DO THIS: Write out the lines of the records verbatim, everything from the line containing "You are a computer-use" down to the line containing "Instruction: Click info", both included.

INPUT:
──────
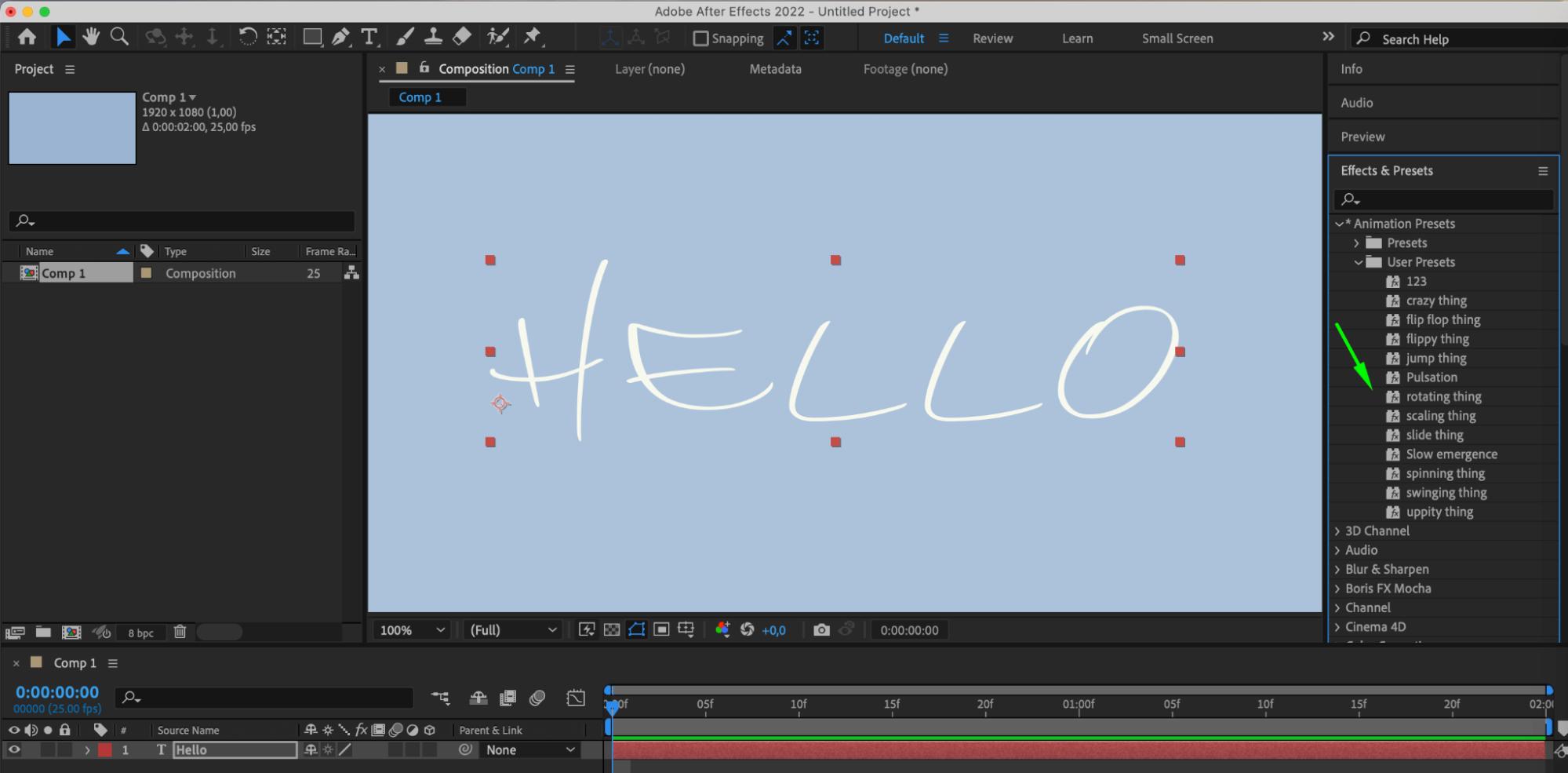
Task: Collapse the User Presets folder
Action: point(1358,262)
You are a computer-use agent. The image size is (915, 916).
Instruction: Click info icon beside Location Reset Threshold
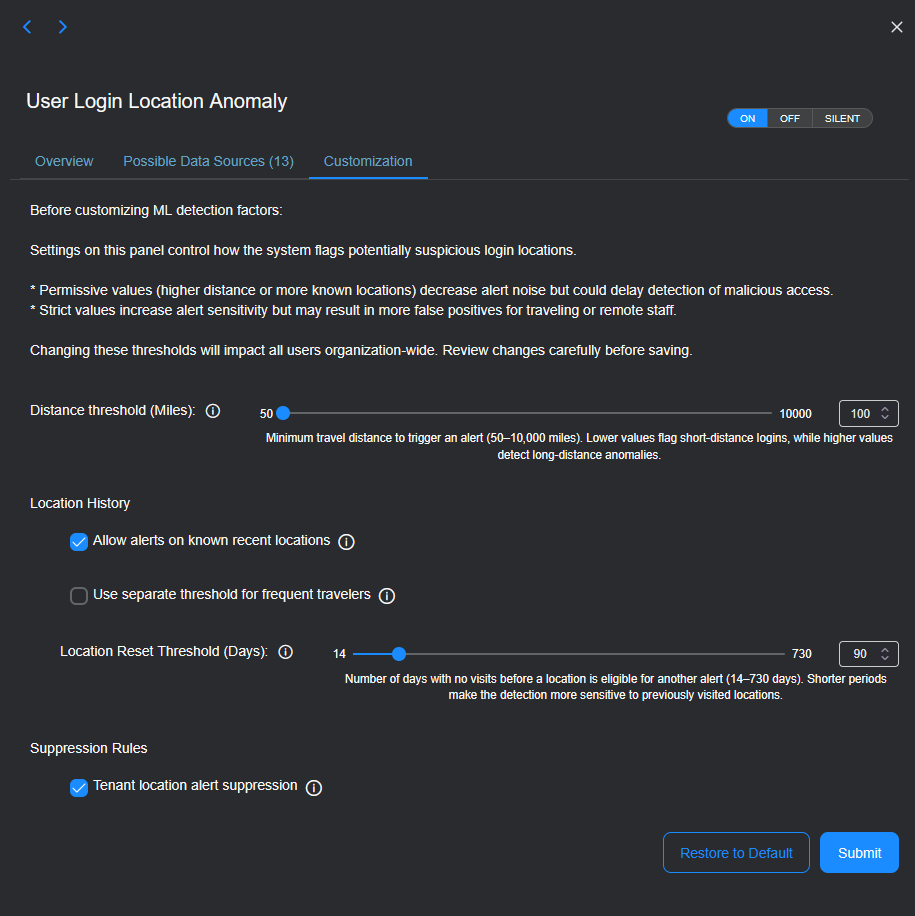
──────
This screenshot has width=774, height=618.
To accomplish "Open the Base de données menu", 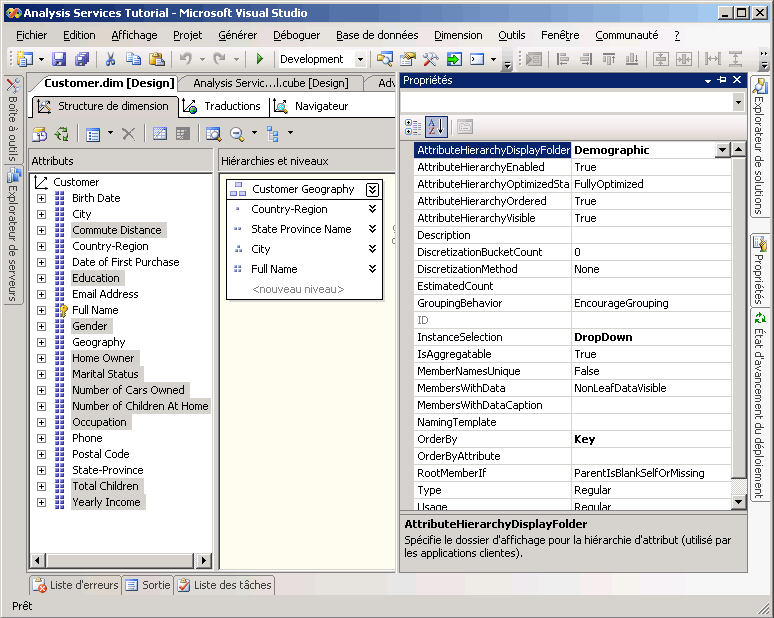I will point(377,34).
──────
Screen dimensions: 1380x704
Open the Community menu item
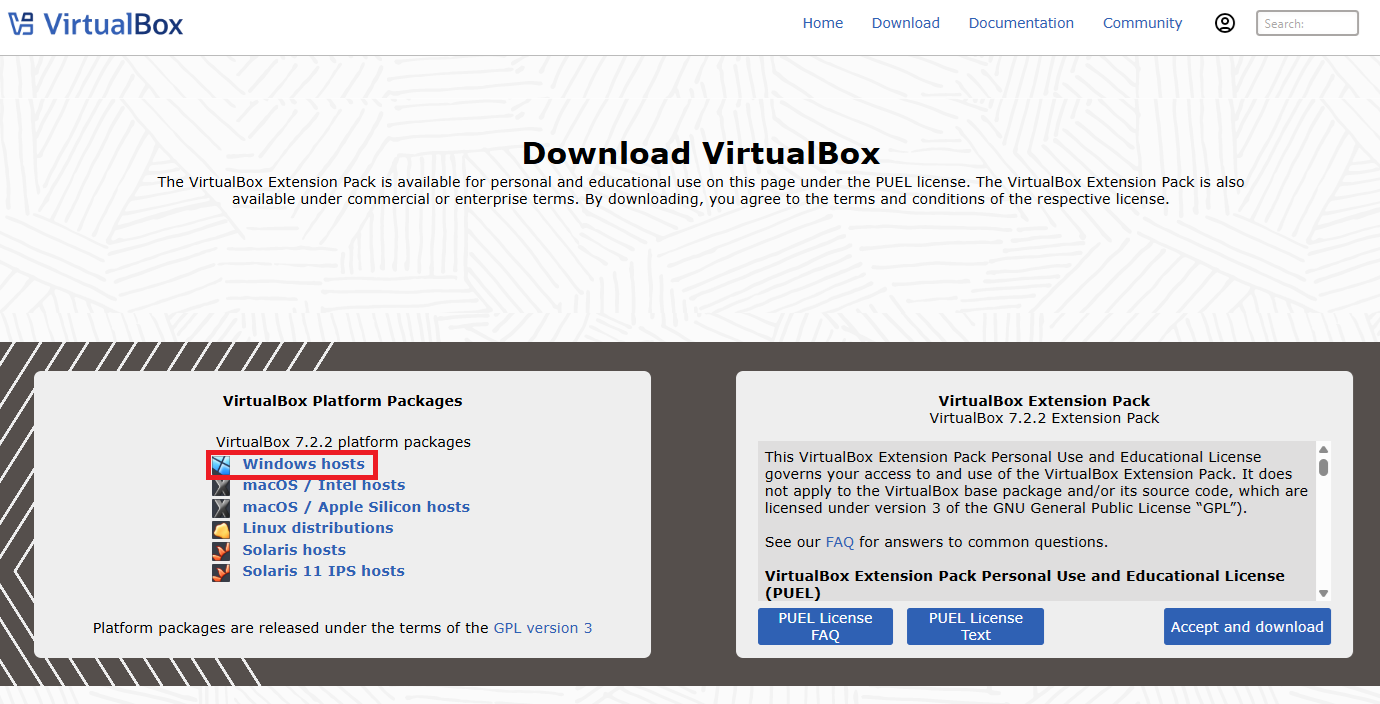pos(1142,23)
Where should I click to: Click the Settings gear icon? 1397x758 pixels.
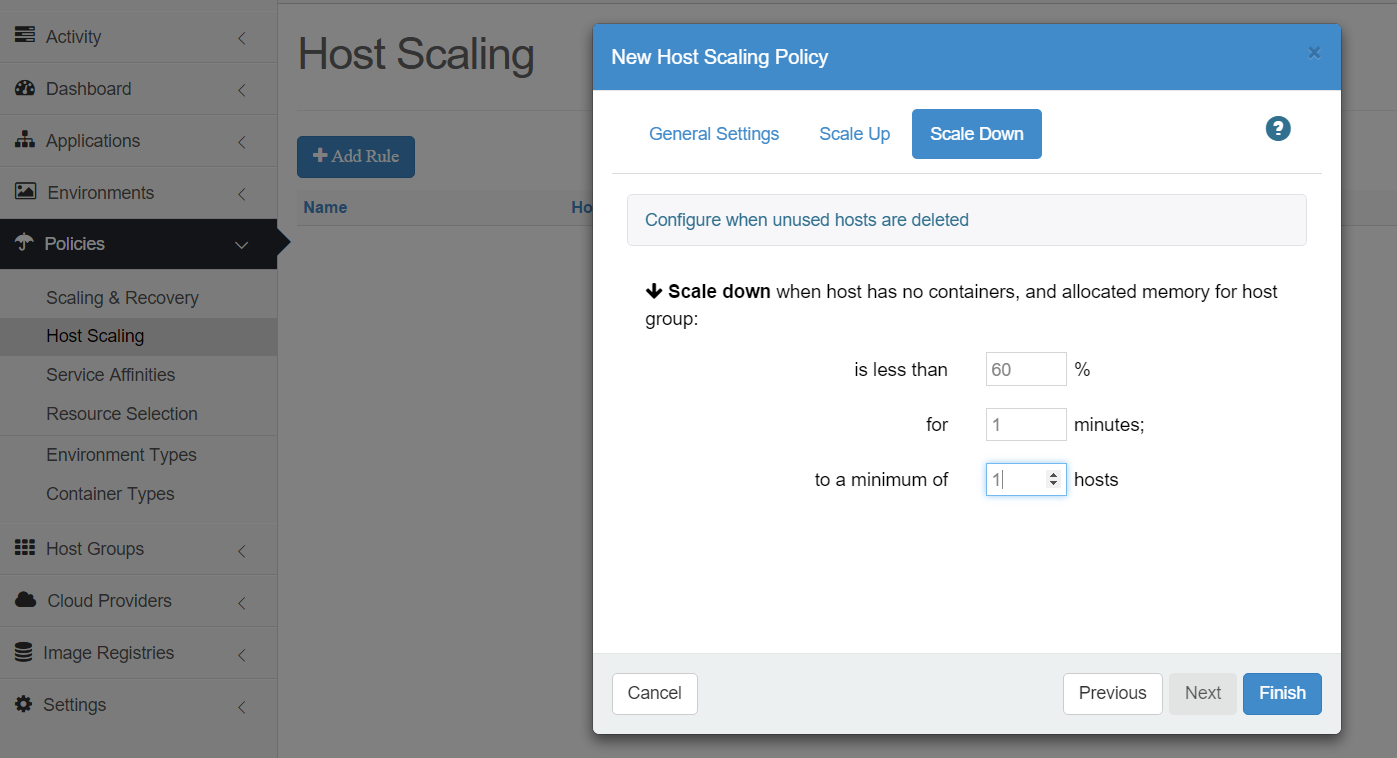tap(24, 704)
──────
RESPONSE TO THE EXERCISE:
You are a computer-use agent. The image size is (915, 916).
Instruction: Click info icon beside Location Reset Threshold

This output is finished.